Notebook

Hyperparams And Distributions¶

This page introduces the hyperparams, and distributions in Neuraxle. You can find Hyperparams Distribution API here, and Hyperparameter Samples API here.

Hyperparameter is a parameter drawn from a prior distribution. In Neuraxle, we have a few built-in distributions, and we are also compatible with scipy distributions.

Create a Uniform Distribution:

In [1]:

from neuraxle.hyperparams.distributions import Uniform

hd = Uniform(
    min_included=-10, 
    max_included=10, 
    null_default_value=0
)

Sample the random variable using rvs:

In [2]:

sample = hd.rvs()
print(sample)

-5.873595345744127

Nullify the random variable using nullify:

In [3]:

nullified_sample = hd.nullify()
assert nullified_sample == hd.null_default_value

Get the probability distribution function value at x using pdf:

In [4]:

pdf = hd.pdf(1)
print('pdf: {}'.format(pdf))

pdf: 0.05

Get the cumulative probability distribution function value at x using cdf

In [5]:

cdf = hd.cdf(1)
print('cdf: {}'.format(cdf))

cdf: 0.55

Setting And Updating Hyperparams¶

In Neuraxle, each step has hyperparams of type HyperparameterSamples, and spaces of type HyperparameterSpace.

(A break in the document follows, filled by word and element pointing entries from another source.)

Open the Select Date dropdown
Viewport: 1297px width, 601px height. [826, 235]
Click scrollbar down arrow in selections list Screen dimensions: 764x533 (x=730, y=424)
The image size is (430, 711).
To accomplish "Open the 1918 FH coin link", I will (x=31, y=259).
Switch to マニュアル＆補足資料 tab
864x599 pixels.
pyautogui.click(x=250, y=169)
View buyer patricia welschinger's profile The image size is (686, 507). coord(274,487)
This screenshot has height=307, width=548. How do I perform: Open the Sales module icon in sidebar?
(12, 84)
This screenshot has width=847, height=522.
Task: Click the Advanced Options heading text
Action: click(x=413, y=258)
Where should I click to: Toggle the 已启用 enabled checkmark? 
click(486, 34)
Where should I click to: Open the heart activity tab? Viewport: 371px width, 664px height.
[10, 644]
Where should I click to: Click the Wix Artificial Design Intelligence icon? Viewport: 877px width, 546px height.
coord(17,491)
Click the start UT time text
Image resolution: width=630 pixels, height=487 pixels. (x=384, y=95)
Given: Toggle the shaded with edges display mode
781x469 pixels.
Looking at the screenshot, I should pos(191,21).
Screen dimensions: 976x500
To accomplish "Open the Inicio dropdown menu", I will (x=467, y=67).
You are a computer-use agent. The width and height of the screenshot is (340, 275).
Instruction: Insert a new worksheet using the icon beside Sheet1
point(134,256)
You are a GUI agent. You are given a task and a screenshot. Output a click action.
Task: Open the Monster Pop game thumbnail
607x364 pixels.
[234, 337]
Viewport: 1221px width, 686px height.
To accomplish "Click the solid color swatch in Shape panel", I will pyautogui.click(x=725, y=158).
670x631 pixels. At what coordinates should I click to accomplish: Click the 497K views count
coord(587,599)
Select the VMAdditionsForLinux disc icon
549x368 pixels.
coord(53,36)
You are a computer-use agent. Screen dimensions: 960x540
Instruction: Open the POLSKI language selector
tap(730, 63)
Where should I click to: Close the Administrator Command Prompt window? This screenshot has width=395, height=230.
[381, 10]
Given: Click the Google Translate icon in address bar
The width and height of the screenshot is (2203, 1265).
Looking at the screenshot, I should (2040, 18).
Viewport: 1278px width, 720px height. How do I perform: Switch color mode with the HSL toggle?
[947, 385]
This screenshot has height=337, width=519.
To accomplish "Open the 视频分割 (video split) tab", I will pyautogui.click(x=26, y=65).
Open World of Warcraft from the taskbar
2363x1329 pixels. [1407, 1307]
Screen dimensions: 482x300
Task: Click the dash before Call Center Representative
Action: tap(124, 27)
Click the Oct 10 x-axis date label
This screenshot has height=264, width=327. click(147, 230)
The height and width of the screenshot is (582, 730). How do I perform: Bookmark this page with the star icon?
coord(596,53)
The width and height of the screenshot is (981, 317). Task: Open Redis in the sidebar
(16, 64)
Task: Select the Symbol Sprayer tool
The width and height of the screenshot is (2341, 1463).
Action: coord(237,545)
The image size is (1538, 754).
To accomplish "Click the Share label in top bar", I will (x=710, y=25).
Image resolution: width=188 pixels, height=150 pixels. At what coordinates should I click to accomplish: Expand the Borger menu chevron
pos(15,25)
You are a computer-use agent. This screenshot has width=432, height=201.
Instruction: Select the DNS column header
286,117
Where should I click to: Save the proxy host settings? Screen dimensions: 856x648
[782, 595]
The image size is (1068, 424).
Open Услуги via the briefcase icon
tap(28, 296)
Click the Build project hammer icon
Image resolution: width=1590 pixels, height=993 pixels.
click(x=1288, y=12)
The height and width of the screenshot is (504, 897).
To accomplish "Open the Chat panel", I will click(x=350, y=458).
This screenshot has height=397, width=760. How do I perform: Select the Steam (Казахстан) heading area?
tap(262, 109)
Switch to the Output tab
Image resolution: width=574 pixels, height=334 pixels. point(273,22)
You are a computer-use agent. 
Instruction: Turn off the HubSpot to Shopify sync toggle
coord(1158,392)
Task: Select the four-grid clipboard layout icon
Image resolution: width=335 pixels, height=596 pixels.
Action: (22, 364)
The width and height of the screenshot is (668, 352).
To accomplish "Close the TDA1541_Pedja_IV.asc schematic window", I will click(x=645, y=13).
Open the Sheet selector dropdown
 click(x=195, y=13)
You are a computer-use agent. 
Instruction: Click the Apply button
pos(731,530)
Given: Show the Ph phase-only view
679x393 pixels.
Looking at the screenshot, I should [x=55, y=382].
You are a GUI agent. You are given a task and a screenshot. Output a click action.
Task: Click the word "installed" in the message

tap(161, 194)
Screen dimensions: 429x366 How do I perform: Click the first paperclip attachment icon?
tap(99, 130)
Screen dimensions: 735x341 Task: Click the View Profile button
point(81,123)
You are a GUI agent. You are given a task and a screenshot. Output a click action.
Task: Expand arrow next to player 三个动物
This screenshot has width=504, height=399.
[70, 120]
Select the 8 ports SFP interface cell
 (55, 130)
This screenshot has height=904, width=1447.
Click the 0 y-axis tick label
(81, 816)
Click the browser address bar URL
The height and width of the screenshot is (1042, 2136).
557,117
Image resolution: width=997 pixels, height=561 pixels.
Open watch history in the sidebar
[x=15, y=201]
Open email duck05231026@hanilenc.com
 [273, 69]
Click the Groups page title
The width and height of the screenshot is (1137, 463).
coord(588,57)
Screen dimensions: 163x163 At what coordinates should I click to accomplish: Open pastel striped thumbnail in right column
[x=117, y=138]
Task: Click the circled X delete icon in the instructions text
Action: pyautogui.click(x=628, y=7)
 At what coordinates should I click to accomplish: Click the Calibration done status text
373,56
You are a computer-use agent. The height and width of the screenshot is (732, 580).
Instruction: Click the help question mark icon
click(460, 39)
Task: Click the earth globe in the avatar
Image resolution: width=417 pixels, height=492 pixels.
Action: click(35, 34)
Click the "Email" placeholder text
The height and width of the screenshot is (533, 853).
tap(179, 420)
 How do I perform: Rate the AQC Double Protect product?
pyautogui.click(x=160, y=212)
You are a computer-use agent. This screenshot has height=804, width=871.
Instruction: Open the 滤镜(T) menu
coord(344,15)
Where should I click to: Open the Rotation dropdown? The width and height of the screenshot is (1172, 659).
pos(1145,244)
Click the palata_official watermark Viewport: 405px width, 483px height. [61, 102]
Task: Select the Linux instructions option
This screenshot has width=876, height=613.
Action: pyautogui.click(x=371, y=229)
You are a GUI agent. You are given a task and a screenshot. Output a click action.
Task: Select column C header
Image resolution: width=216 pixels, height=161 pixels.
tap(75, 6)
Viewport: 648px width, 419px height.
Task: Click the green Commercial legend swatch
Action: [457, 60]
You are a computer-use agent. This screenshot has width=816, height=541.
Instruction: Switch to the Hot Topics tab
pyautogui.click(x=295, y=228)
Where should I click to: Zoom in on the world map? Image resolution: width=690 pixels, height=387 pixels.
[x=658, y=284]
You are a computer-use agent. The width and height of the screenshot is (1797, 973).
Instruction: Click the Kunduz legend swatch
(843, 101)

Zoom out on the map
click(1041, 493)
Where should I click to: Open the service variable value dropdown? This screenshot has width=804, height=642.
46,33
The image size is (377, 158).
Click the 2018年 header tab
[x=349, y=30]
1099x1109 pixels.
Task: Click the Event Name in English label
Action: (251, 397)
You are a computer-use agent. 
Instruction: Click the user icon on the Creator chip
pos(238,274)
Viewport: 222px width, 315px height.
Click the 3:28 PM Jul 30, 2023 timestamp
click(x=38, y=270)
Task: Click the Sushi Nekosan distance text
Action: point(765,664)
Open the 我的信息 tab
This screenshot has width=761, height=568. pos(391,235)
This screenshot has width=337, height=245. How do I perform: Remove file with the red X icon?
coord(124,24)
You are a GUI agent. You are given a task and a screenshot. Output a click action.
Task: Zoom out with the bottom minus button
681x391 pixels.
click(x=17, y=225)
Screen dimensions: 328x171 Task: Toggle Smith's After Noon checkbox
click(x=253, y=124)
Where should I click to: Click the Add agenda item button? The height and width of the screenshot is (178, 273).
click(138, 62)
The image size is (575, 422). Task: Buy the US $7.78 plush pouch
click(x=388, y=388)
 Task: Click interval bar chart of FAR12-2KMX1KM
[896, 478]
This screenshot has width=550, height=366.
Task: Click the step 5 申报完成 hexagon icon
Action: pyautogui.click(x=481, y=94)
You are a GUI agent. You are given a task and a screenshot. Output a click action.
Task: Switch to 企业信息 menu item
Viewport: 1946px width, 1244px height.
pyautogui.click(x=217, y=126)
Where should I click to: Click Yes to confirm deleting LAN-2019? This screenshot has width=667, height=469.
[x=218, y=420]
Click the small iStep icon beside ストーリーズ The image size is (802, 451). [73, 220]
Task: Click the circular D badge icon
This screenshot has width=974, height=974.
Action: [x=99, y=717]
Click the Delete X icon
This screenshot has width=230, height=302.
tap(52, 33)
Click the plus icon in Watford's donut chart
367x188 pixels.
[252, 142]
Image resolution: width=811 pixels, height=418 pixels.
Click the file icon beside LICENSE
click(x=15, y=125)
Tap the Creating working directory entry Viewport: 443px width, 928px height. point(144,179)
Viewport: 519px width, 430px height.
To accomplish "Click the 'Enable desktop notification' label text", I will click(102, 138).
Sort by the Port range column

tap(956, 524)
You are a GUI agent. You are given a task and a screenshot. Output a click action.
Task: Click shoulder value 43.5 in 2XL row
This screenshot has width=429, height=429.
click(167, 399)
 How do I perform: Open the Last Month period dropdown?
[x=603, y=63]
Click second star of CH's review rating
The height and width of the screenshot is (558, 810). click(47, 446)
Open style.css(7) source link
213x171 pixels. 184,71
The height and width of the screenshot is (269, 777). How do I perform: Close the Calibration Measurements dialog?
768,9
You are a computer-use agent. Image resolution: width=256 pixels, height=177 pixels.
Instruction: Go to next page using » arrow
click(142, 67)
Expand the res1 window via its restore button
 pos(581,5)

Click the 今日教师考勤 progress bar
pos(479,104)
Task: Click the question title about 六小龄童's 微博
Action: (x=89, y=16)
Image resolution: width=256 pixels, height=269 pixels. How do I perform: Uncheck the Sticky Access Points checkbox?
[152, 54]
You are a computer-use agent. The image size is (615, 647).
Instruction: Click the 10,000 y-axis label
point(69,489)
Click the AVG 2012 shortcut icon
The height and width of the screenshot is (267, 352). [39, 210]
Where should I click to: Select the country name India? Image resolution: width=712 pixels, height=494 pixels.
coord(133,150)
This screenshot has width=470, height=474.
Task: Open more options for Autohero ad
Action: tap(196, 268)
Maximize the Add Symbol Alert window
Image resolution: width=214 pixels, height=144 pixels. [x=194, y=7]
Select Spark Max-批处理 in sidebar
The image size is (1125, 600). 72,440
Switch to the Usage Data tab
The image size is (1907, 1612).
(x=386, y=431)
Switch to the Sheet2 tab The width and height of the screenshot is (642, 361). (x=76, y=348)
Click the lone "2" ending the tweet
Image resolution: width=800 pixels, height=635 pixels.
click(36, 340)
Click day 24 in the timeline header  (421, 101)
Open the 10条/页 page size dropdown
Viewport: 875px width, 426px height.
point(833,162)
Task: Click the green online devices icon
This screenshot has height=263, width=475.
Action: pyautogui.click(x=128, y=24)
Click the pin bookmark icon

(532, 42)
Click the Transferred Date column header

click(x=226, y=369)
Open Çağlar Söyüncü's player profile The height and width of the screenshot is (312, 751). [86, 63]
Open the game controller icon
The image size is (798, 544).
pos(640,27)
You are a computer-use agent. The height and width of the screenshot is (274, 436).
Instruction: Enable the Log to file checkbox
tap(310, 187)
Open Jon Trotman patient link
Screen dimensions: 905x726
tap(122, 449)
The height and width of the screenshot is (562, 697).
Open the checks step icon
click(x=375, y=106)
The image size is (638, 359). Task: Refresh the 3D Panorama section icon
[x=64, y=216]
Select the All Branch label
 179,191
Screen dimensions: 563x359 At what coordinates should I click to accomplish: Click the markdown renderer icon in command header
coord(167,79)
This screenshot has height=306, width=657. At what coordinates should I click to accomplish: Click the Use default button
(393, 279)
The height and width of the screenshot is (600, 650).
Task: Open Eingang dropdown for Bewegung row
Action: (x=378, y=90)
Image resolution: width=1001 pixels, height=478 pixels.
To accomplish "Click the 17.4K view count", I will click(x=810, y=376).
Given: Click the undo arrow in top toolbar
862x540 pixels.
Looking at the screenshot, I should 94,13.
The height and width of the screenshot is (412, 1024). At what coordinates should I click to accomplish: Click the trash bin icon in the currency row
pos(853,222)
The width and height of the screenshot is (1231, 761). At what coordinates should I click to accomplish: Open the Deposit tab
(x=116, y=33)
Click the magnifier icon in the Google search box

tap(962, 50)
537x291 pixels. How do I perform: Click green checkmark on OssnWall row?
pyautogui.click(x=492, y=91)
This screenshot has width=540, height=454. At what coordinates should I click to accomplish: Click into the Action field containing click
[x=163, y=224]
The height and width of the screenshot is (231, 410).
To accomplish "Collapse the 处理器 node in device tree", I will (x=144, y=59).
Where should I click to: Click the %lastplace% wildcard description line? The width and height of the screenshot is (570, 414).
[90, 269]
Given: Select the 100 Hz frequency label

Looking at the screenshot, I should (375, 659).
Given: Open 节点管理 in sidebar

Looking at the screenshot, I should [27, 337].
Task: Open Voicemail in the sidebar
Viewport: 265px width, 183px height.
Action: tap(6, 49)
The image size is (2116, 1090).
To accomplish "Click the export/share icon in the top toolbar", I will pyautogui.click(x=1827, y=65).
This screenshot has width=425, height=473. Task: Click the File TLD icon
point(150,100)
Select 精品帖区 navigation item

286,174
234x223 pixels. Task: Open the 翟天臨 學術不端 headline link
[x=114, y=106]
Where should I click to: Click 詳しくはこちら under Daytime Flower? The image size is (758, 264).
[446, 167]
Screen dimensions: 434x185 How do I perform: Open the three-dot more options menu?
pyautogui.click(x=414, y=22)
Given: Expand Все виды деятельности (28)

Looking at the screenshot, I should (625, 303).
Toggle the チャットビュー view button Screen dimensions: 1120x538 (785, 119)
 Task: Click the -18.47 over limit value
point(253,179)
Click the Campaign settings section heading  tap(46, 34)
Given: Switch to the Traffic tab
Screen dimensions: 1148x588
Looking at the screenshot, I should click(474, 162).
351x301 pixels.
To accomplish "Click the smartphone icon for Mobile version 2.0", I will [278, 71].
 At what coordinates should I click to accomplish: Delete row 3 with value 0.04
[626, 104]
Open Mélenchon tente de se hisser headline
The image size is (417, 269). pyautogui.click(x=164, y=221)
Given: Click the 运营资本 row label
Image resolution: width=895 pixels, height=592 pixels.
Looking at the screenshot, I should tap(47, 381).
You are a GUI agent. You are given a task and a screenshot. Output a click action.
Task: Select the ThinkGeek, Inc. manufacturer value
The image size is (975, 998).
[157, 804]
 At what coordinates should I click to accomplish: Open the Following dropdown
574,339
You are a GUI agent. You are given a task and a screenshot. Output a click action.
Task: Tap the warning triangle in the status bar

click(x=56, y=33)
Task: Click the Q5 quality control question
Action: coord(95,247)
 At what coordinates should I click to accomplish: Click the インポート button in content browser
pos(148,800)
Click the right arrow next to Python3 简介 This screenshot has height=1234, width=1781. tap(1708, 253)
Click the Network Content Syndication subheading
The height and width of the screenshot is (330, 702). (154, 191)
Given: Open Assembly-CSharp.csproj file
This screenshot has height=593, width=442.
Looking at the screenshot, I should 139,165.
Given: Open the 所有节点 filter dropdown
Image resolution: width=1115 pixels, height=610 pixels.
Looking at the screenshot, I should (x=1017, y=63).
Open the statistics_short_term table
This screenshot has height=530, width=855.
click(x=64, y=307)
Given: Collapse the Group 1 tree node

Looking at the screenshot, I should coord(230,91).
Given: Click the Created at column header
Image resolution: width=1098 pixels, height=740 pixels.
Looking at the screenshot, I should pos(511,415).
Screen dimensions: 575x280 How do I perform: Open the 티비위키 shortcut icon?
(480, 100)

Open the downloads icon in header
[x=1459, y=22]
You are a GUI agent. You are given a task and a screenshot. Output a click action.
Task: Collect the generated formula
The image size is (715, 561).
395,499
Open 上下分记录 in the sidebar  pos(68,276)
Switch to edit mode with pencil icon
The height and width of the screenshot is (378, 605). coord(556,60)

Consider a simple pipeline that contains 2 MultiplyByN steps, and one PCA component inside a nested pipeline:

In [6]:

from sklearn.decomposition import PCA

from neuraxle.hyperparams.distributions import RandInt
from neuraxle.hyperparams.space import HyperparameterSpace, HyperparameterSamples
from neuraxle.pipeline import Pipeline
from neuraxle.steps.numpy import MultiplyByN

p = Pipeline([
    ('step1', MultiplyByN(2)),
    ('step2', MultiplyByN(2)),
    Pipeline([
        PCA(n_components=4)
    ])
])

We can set or update the hyperparams, and spaces by doing the following:

In [7]:

p.set_hyperparams(HyperparameterSamples({
    'step1__multiply_by': 42,
    'step2__multiply_by': -10,
    'Pipeline__PCA__n_components': 2
}))

p.update_hyperparams(HyperparameterSamples({
    'Pipeline__PCA__n_components': 3
}))

p.set_hyperparams_space(HyperparameterSpace({
    'step1__multiply_by': RandInt(42, 50),
    'step2__multiply_by': RandInt(-10, 0),
    'Pipeline__PCA__n_components': RandInt(2, 3)
}))

Out[7]:

Pipeline
(
	Pipeline(
	name=Pipeline,
	hyperparameters=HyperparameterSamples([('step1', RecursiveDict([('multiply_by', 42)])),
                       ('step2', RecursiveDict([('multiply_by', -10)])),
                       ('Pipeline',
                        RecursiveDict([('PCA',
                                        RecursiveDict([('n_components',
                                                        3)]))]))])
)(
		[('step1',
  MultiplyByN(
	name=step1,
	hyperparameters=HyperparameterSamples([('multiply_by', 42)])
)),
 ('step2',
  MultiplyByN(
	name=step2,
	hyperparameters=HyperparameterSamples([('multiply_by', -10)])
)),
 ('Pipeline',
  Pipeline
(
	Pipeline(
	name=Pipeline,
	hyperparameters=HyperparameterSamples([('PCA', RecursiveDict([('n_components', 3)]))])
)(
		[('PCA', <neuraxle.steps.sklearn.SKLearnWrapper(PCA(...)) object 0x108906810>)]	
)
))]	
)
)

We can sample the space of random variables:

In [8]:

samples = p.get_hyperparams_space().rvs()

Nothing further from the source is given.